**DOCUMENT SEGMENT**

★ ★ ★

If you want to see what can be done with Flash for stocks/trading, you
should have a look to this app :
http://marketrac.nyse.com/mt/

I think it is Flash5 based... pretty impressive...
It should be even faster if it was done with FlashMX.

The example always shown by MM is the E*Trade stock quote widget.
https://us.etrade.com/e/t/invest?traxui=F_HV ("flashlet" on the right)

There is a small sample applications in DRK1 called "Stock Services Library"
that allow you to easily retrieve and display historical stock information
within Macromedia Flash MX :
http://www.macromedia.com/software/drk/productinfo/product_overview/volume1/
additional_resources.html#1
http://www.macromedia.com/software/drk/productinfo/product_overview/volume1/
flash_remote_article.html

I haven't seen the java applet from scotttrader.com but a Flash-based app
should definitely offer a much better end results (portability, UI,
experience...).

Benoit Hediard
www.benorama.com

> -----Message d'origine-----
> De : [EMAIL PROTECTED] [mailto:[EMAIL PROTECTED]
> Envoyé : lundi 16 juin 2003 18:12
> À : CF-Talk
> Objet : SOT Flash vs Java Applet to display streaming data
>
>
> Not exactly CF, but there are lots of Flash users out there.

★ ★ ★

**COLLECTED DATA**
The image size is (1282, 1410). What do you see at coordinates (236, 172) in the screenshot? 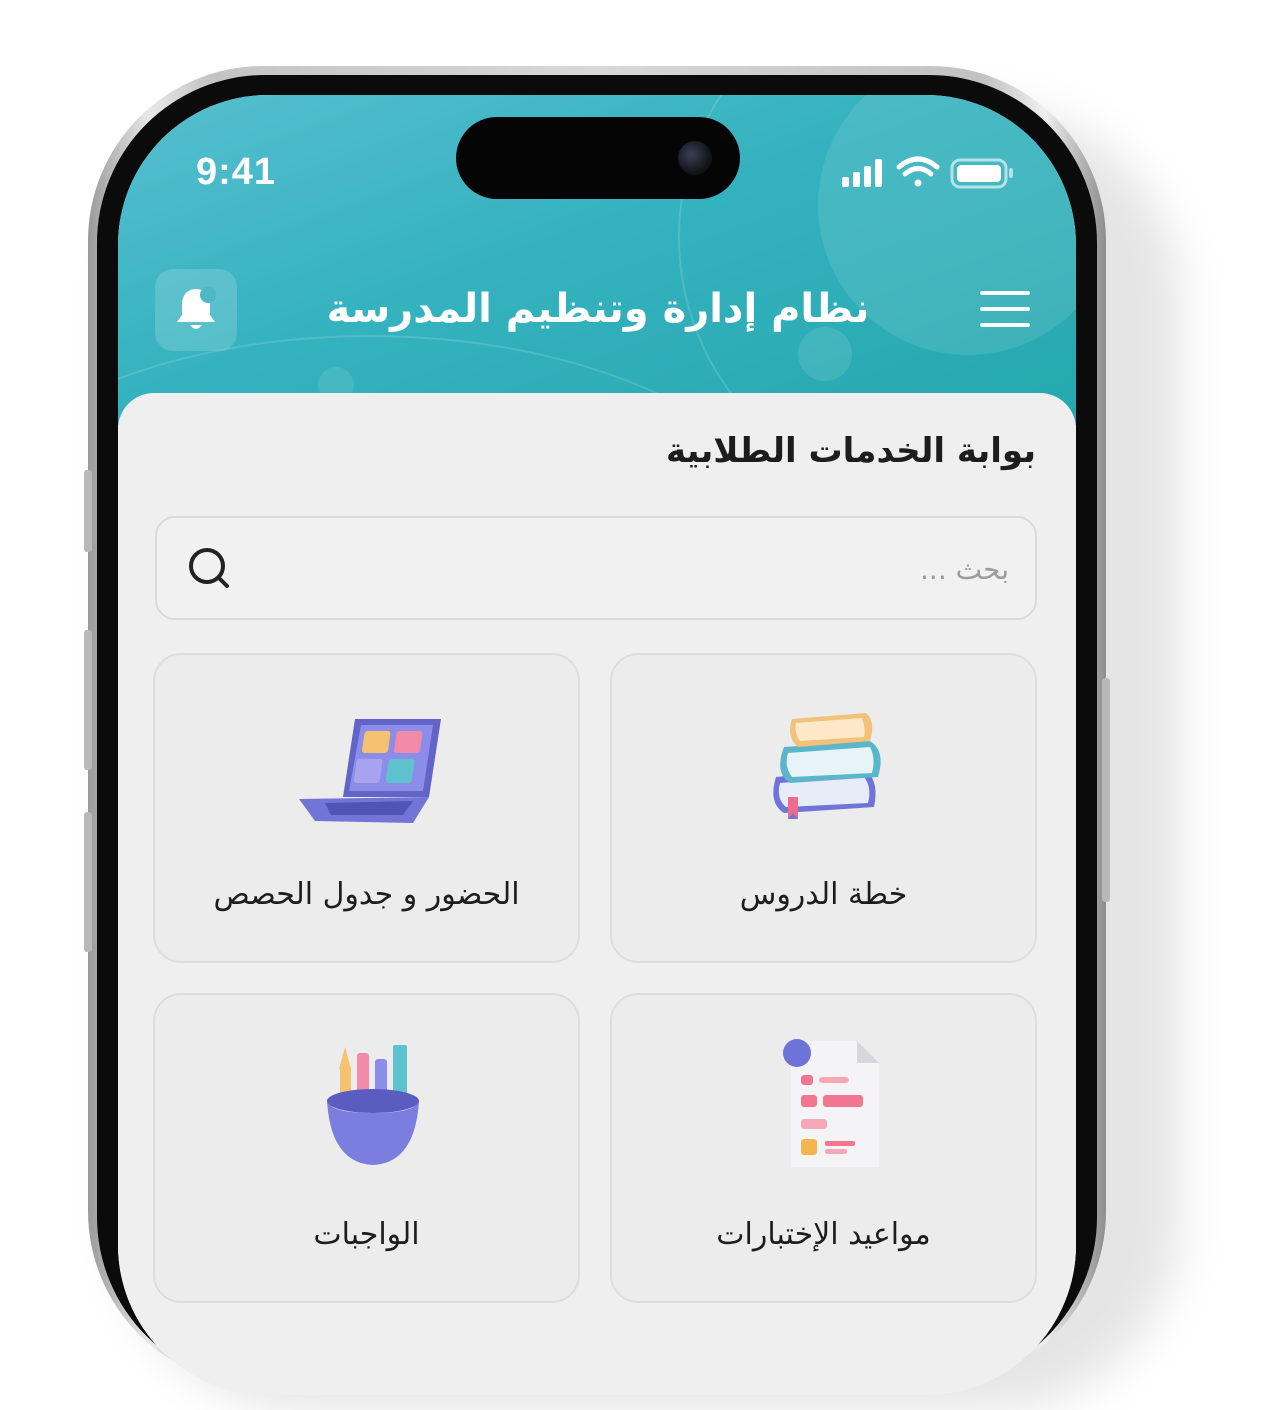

★ ★ ★

**EXERCISE REQUIREMENTS**
Answer these about the Flash email:
(a) Which version of Flash does the writer think the NYSE app is based on?
(b) What is the sample application in DRK1 called?
(c) From which website is the Java applet the writer has not seen?
The material is separate from the Flash email and unrelated to it.

**PROBLEM SOLUTION**
(a) Flash5
(b) "Stock Services Library"
(c) scotttrader.com